Ayrıca elinde sürekli bir obje tutma şeklinde takıntılı davranışları da olabilir. Bazen bu bir oyuncak olurken bazen de bir toz bezi olabilir. Uygun olmayan durumlarda dahi elinden bırakmak istemeyebilir.
Yaygın Gelişimsel Bozukluk olarak adlandırılan bu gelişimsel bozuklukta ise otistik belirtilerin birkaçı görülür. Belirtilerin az olması ve şiddetinin daha hafif olması sebebiyle bazen teşhis ve tedavi gecikebilir. Çocuğun temel gelişim aşamalarındaki gecikmeleri ailelerin çok iyi gözlemlemeleri gerekir. Dikkat edilmesi gereken noktalar; çocuk geç emeklemişse, geç yürümüşse 1,5-2 yaşında hala kelimesi yoksa o zaman bir uzmandan yardım almaları gerekmektedir. Unutmamak gerekir ki belirtiler 4 yaşından önce fark edildiğinde erken teşhis ve uygun tedavi yöntemi ile çok çabuk ilerleme kaydedilir ve çocuk yaşıtlarının gelişimini yakalar.
Eğitsel Tedavi:
Otizm ve yaygın gelişimsel bozukluk tanısı almış çocukların, özel eğitim ile yaşamlarında kalıcı farklılıklar yaratılır. Otizmin ve yaygın gelişimsel bozukluğun tedavisinde en sık başvurulan tedavi yöntemi özel eğitimdir. Çocuğun bilişsel işlevlerini geliştirmek ve davranışsal problemlerini ortadan kaldırmak için özel eğitim yöntemlerinden yararlanılmaktadır. Bu eğitim yöntemleriyle; çocuğun, zihinsel kapasitesini artırmak ve çevresiyle iletişimini güçlendirmek hedeflenir.
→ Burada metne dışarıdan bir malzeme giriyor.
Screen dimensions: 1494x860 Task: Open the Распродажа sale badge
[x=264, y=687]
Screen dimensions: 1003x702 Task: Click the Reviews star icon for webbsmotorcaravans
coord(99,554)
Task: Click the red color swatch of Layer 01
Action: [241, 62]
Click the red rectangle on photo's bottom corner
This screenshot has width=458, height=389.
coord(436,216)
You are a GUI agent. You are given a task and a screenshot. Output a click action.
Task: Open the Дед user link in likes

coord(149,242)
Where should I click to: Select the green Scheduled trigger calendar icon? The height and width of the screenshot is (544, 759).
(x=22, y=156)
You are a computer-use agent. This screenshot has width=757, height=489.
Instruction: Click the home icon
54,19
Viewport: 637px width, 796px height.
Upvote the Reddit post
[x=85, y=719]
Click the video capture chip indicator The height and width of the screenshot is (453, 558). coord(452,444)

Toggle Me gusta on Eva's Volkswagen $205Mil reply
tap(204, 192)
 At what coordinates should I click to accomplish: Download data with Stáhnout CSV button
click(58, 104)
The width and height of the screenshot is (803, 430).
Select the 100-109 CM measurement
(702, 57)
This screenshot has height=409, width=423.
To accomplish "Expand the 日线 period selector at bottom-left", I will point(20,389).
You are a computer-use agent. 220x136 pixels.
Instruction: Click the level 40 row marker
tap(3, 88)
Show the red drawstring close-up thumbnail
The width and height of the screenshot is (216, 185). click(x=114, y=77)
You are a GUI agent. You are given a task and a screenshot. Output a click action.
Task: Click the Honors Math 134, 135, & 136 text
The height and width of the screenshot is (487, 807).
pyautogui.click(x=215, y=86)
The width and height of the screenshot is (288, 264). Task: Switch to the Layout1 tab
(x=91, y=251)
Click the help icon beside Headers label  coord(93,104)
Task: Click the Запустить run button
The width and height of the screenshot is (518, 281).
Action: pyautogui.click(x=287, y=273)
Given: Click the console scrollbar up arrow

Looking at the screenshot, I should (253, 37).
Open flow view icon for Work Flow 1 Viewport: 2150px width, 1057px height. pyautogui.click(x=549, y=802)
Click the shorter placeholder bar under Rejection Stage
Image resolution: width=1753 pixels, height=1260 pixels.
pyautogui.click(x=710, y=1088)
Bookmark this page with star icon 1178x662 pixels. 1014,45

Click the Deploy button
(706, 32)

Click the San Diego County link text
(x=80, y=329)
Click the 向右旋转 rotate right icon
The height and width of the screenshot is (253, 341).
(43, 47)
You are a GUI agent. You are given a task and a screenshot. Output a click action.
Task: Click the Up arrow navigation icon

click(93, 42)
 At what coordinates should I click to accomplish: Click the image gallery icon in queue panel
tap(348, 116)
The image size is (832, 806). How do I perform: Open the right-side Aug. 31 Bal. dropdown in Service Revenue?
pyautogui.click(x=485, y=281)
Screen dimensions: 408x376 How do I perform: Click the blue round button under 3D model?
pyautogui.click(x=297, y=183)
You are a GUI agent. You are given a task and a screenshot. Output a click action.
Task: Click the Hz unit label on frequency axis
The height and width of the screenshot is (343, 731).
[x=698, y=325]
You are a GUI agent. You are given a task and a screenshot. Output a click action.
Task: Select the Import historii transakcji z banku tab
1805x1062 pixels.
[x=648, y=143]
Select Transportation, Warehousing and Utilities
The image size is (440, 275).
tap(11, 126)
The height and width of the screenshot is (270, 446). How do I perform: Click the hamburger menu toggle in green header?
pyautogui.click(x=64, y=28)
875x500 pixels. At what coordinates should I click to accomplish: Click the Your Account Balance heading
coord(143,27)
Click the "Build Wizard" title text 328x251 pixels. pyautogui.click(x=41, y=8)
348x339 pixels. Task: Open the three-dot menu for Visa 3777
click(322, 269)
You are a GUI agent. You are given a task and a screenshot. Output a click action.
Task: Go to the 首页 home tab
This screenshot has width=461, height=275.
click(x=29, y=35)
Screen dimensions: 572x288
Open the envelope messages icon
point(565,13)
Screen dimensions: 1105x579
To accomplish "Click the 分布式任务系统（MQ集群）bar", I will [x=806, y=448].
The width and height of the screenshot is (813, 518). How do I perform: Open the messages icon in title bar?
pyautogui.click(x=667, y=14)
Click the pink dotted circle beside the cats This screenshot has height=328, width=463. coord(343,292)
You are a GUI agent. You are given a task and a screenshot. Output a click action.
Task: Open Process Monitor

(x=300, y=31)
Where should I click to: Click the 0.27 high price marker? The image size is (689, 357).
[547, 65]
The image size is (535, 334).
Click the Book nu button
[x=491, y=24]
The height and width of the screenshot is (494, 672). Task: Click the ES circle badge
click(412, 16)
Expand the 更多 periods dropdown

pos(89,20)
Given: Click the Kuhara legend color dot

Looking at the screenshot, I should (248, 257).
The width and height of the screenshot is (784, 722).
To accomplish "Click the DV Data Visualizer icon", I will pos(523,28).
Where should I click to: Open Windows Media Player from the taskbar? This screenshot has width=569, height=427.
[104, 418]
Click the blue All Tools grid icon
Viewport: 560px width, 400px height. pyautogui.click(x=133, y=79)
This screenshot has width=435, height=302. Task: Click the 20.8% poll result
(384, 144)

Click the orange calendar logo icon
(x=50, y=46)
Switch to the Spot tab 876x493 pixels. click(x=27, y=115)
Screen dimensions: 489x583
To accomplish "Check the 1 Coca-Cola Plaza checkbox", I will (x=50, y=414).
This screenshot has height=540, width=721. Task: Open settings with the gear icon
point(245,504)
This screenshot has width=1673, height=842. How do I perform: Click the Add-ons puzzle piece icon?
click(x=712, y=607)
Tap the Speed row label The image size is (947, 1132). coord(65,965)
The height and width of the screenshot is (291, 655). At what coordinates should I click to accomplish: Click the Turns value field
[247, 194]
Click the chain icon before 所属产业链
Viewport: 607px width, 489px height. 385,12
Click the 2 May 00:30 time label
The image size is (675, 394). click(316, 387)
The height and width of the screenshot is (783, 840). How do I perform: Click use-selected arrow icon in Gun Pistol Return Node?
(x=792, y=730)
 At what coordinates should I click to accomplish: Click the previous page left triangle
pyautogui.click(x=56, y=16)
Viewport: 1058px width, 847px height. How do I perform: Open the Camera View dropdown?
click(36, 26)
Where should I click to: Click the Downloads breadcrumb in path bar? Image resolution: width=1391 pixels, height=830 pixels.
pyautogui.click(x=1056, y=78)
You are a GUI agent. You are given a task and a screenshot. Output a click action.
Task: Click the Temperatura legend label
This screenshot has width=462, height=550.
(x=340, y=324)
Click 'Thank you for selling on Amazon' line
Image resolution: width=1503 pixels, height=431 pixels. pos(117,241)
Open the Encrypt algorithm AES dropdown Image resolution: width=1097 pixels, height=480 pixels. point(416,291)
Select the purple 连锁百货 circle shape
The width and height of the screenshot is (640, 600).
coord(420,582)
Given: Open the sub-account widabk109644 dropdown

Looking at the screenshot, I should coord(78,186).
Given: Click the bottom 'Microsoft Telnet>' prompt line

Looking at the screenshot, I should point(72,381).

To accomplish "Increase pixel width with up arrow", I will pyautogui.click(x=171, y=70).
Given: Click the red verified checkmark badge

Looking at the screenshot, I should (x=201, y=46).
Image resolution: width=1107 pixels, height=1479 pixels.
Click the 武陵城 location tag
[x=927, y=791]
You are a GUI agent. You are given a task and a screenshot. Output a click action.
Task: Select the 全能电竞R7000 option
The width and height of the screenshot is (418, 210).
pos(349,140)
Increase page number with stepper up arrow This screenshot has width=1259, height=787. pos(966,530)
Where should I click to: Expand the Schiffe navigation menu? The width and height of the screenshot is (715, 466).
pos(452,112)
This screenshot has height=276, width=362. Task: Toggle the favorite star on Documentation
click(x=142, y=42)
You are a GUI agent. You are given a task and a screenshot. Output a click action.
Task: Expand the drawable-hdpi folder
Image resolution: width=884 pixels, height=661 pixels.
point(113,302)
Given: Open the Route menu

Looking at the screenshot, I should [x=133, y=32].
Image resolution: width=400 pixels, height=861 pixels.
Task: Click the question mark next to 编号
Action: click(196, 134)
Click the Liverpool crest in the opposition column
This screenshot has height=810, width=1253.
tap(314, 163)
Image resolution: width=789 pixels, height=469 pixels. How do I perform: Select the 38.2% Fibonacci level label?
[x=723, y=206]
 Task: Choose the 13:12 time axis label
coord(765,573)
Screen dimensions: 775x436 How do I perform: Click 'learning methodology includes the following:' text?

Otistik belirtiler gösteren çocuk ve ailesi ile yapılan görüşmeler ve değerlendirmeler sonucunda her çocuğa uygun ayrı özel bireysel eğitim programı oluşturulur. Özel eğitimde öncelikle çocuğun davranış problemlerini azaltmak, çevreye karşı ilgisini ve iletişimini arttırmak hedeflenir. Aynı zamanda çocuğun bilişsel yeteneklerinin ve kavram gelişiminin de desteklenmesi özel eğitim programının içinde yer almaktadır.
Çocuğun eğitsel tedaviden yararlanması için yoğun ve etkin bir eğitim alması gerekmektedir. Ayrıca özel eğitim ile birlikte farklı disiplinlerle de çalışmak gerekmektedir. Örneğin dil ve konuşma terapisi de otistik belirtiler gösteren bir çocuğun eğitim programı içinde yer almalıdır. Konuşmama, kısıtlı kelime sayısı, oral-motor zorluk, cümle kurma ya da zayıf sözel beceriler için bir dil ve konuşma terapisti ile çalışmak çocuğun iletişim becerilerini de arttıracaktır.
Ayrıca özel eğitim içerisinde kullanılan PECS (Picture Exchange Communication System) yöntemi; çocuğun çevreyle olan iletişimini ve ilişkisini arttırmaya yönelik oluşturulmuş bir yöntemdir. Buradaki amaç, konuşamayan ya da kısıtlı kelimesi olan çocukların bir şekilde resim değiş-tokuş yöntemini kullanarak iletişim becerilerini arttırmaktır. PECS yöntemi sadece bu eğitimi almış kişiler tarafından uygulanmalıdır.
Özel eğitim aynı zamanda, otizm ve yaygın gelişimsel bozukluk tanısı almış çocukların ailelerinin ve çevresinin de bilgilendirilmesini içermektedir.